++++ Page excerpt ++++

ADAMS, Mass. - Adams Ambulance Service, Inc. said they can’t keep operating much longer with their current level of staffing and funding.

The private ambulance company serves the towns of Adams, Cheshire, Savoy and Hawley.


What You Need To Know

  • Adams Ambulance Service Inc. will be meeting with the town of Adams next week to discuss plans of action for the ambulance company which is operating at a loss

  • The nonprofit, private organization is not municipally funded and operates as fee-for-service and gets reimbursed through health insurance, patient billing and donations

  • Adams Ambulance serves Adams, Cheshire, Savoy and Hawley; more than 12,000 people

  • According to the 2023 National Survey of EMS Economic and Operational Models, the EMS workforce is seeing an average increase in overall costs of 8% between 2019 and 2022, as well as an average 13% decrease in paramedic/EMT positions

“I've been a paramedic in any EMT for 25 years now," general manager Sean Sanderson said. "You know, it's a very different world than when I started.”

Sanderson said as medicine and medical technology has evolved exponentially over the years, so have expenses. Adams Ambulance is a non-profit organization which is not municipally funded and operates as fee-for-service; they get reimbursed through health insurance and patient billing.

“As expenses have increased, that's made it so that we can't survive on just those revenues anymore," Sanderson said. "We only get about a quarter of what we bill in actual returns; which is a difficult business model to do. And we respond to calls no matter what.”

According to Sanderson, they have 25 employees who respond to an average of 2,300 requests for service a year. Last year they had about 1,800 billable calls totaling roughly $4 million and only received about $1.2 million in payments. The general manager said there’s a large gap between reimbursements and costs.

“The rates are set by the Centers for Medicare and Medicaid Services," Sanderson said. "They're the ones who set the Medicare/Medicaid reimbursement rates. Insurance companies base their reimbursement rates on those, and those haven't increased in kind with inflation and cost.”

“It's a big crunch right now and it's really hurting us bad,” said board of directors president Richard Kleiner.

Kleiner said the company gets subsidized from Hawley as of last year and is now looking for help from the other municipalities they serve.

“We're going to be going to the towns and asking for their assistance," Kleiner said. "It's in a talking stage right now. So, hopefully that they can come up with some help for us some way.”

“It's a challenging situation we're in," Sanderson said. "Both as a region and as a nation with the EMS staffing and EMS funding.”

++++

### [Work order]
Print word for word the passage of the Adams Ambulance article that begins at the words "Sanderson said as" and stops after the words "and patient billing.".

++++ The data ++++

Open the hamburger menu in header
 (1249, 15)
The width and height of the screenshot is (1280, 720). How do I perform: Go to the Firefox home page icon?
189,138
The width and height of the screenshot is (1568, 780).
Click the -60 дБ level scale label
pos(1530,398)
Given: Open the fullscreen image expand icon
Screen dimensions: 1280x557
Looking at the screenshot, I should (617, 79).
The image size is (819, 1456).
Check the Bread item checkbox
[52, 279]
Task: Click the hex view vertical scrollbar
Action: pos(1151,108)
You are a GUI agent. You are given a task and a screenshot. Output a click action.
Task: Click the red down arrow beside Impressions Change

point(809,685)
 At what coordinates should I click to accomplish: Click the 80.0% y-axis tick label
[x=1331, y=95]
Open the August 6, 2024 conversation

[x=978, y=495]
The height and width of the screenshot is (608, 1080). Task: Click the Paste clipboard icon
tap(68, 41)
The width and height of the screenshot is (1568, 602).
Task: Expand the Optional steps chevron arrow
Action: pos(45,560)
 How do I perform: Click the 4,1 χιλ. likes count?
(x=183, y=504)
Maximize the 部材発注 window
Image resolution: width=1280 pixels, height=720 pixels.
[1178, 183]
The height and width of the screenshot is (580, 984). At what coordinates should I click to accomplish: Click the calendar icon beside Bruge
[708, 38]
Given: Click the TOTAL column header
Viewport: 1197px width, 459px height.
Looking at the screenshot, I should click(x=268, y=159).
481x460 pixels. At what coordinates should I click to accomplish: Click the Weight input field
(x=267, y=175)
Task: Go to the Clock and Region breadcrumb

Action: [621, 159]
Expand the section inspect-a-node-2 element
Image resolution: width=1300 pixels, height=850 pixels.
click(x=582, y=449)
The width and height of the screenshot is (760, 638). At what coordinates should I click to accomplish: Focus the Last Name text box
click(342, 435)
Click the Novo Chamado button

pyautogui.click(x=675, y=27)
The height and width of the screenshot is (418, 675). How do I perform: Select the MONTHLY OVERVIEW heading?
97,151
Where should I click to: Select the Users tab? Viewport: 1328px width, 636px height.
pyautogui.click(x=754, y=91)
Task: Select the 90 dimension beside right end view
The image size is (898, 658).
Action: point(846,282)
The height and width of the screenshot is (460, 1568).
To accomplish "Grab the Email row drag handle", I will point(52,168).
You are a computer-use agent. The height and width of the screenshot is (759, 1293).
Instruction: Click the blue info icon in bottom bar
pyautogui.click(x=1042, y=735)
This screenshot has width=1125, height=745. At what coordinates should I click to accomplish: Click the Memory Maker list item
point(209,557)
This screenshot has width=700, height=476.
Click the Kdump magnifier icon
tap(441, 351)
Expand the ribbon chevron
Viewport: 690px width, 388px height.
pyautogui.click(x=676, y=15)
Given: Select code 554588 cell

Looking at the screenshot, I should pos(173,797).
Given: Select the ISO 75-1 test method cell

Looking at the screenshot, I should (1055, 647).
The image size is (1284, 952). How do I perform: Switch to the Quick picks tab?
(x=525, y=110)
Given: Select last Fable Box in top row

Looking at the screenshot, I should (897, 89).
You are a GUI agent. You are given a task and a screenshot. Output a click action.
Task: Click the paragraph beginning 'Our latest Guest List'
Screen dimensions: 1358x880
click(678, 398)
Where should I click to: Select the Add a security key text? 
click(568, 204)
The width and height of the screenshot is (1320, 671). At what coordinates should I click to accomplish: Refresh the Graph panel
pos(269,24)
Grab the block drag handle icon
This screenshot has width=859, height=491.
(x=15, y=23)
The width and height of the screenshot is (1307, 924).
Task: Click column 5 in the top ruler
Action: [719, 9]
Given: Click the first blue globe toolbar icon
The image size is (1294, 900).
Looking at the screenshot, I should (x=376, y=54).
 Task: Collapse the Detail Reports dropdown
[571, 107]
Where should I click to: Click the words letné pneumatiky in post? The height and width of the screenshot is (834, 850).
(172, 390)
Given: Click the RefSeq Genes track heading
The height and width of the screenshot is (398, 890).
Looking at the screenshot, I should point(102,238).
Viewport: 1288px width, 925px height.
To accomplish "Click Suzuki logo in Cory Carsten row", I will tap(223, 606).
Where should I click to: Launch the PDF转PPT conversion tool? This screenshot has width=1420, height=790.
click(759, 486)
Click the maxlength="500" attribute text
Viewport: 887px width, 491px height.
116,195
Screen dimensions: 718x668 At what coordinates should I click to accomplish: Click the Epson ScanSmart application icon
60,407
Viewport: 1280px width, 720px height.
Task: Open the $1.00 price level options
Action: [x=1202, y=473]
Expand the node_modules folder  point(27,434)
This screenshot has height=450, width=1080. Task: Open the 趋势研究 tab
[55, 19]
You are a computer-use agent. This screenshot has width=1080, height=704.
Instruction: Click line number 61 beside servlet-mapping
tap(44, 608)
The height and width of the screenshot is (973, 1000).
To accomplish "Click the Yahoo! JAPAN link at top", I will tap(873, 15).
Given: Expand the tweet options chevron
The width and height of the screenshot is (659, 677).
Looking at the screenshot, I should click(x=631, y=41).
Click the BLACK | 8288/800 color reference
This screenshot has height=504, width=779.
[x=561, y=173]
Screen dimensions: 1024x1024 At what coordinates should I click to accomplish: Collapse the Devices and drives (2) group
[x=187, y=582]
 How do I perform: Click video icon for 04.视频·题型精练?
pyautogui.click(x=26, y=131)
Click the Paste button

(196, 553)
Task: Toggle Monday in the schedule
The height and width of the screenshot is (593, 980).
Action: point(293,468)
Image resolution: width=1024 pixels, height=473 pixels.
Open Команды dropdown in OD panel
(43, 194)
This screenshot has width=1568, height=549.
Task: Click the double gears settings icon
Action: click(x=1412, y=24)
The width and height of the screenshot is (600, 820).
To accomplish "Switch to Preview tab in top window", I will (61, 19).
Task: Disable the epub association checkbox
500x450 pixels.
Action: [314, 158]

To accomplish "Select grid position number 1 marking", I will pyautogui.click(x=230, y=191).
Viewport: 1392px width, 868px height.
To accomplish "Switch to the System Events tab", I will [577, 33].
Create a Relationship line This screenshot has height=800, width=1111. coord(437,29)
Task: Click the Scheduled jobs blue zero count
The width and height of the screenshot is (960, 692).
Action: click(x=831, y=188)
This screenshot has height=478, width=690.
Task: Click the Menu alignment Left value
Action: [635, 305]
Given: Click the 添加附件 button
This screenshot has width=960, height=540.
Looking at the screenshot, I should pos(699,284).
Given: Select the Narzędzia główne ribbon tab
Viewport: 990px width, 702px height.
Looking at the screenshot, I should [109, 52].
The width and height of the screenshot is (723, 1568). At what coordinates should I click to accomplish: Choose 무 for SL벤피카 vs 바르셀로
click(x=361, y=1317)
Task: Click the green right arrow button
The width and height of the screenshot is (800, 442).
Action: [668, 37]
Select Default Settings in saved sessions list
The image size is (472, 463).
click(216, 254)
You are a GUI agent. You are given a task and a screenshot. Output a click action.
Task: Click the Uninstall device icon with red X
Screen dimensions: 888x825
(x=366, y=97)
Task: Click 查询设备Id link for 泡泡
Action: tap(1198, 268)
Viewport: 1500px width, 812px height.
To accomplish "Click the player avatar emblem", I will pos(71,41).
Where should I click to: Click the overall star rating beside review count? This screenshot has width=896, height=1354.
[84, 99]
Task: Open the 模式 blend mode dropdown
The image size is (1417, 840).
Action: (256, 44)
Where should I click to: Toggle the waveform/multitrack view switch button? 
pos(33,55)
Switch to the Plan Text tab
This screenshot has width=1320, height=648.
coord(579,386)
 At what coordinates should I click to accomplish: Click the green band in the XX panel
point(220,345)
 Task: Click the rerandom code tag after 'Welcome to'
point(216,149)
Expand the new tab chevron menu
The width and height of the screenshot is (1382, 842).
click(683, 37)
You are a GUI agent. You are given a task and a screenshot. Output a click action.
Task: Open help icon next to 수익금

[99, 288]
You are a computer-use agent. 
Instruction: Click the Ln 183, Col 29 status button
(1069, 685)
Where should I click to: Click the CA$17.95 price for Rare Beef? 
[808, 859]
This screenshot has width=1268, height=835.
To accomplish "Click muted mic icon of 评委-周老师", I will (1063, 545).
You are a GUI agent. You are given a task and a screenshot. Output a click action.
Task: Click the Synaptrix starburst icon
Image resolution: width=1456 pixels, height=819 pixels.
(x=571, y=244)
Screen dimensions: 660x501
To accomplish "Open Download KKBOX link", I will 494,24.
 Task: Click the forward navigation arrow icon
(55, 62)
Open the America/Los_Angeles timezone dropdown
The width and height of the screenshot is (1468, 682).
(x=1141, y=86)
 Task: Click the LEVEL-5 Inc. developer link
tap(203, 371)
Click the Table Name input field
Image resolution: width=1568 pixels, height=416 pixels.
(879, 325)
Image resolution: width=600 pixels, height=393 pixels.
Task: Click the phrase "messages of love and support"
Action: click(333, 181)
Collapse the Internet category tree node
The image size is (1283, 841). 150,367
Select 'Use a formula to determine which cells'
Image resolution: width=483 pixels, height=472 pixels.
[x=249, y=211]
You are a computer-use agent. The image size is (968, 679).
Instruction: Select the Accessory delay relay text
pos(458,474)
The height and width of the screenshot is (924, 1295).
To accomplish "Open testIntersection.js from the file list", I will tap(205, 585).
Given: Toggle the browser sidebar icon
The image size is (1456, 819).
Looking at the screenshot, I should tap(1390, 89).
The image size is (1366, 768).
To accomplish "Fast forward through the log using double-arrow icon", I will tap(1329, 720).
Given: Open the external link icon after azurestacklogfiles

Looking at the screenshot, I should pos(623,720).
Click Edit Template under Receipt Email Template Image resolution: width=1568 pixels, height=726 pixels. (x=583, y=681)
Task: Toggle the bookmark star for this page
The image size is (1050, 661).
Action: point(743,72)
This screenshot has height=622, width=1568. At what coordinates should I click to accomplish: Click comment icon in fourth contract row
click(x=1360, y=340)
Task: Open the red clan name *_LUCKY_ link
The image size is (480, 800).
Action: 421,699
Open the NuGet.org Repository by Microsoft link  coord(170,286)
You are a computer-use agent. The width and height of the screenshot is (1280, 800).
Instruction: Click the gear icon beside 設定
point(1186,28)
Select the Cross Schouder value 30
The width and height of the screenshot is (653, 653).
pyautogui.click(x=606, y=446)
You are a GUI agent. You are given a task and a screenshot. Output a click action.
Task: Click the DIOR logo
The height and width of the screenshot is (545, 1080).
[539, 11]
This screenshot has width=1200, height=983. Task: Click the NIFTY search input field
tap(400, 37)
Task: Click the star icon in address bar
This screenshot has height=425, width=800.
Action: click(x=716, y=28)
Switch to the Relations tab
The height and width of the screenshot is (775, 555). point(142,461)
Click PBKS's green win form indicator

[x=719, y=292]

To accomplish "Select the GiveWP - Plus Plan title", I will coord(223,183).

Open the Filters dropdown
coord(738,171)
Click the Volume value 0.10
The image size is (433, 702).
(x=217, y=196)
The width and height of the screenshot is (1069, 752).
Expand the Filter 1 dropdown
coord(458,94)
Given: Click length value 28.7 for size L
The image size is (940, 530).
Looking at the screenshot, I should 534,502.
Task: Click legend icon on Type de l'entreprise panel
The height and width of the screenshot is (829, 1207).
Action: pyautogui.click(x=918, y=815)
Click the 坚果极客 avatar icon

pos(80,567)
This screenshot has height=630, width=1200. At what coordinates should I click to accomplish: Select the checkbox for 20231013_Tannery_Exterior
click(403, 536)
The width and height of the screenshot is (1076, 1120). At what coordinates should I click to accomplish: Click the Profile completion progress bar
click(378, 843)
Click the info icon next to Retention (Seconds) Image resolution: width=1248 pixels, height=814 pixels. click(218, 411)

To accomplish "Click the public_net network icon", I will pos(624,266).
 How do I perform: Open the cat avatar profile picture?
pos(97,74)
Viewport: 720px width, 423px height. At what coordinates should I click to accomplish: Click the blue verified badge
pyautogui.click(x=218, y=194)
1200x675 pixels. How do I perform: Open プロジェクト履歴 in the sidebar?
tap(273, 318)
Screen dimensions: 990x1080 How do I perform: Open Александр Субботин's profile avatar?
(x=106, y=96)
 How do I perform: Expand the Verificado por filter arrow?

++++

### [Response]
Sanderson said as medicine and medical technology has evolved exponentially over the years, so have expenses. Adams Ambulance is a non-profit organization which is not municipally funded and operates as fee-for-service; they get reimbursed through health insurance and patient billing.